16th-century Persian author and calligrapher

Ahmad Monshi Qomi, also known as Ghazi Ahmad, was a Persian author and calligrapher.

==Biography==
Ghazi Ahmad was born in 1547 in Qom. He was the son of Sharaf ed-Din Hossein Qomi, who was the scrivener of Sam Mirza Safavi in Herat. When he was 11 years old, he moved with his father to Mashhad and spent 20 years in that city. Under the protection of Ibrahim Mirza, he took lessons from famous masters such as Shah Mahmud Nishapuri, Mir Ahmad Mashhadi and Malek Deylami until the age of 31. Ebrahim Mirza was well-educated in both the arts and the sciences and prominent poets, calligraphers, and painters worked in his library. Ghazi Ahmad spent his youth in the art circles of Ebrahim Mirza's court.

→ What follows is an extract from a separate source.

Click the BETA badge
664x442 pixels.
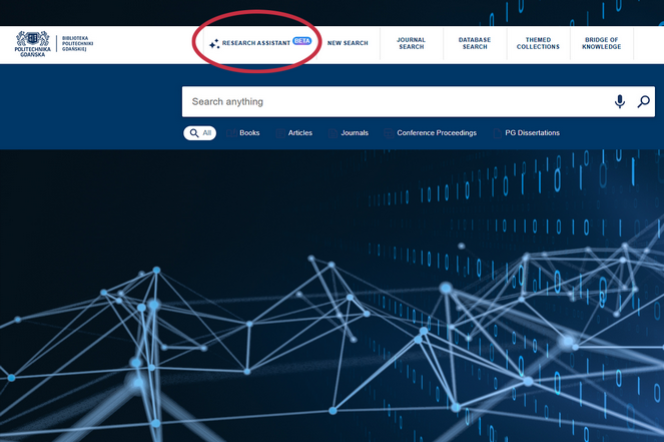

He also had relations with many painting and calligraphy masters outside of Ebrahim mirza's library and because of this he could recount in detail the lives of artists during the Safavid era. His work, Golestan-e Honar, introduces artists, whom he knew personally or through other trusted persons. He has other books like Kholassat ot-Tavarikh, which recounts the history of the Safavid dynasty from Safi-ad-Din Ardabili to the early reign of Abbas I, and also Majma osh-Shoara and Managheb of-Fozala. In 1599, Abbas I got angry at Ghazi Ahmad and ordered his dismissal. After he was dismissed he went to Qom. In 1607, he met Molana Mohammad Amir Aghili Rostamdari Ardebili, who was a well-known calligrapher in that time. Ghazi Ahmad wrote about him in Golestan-e Honar.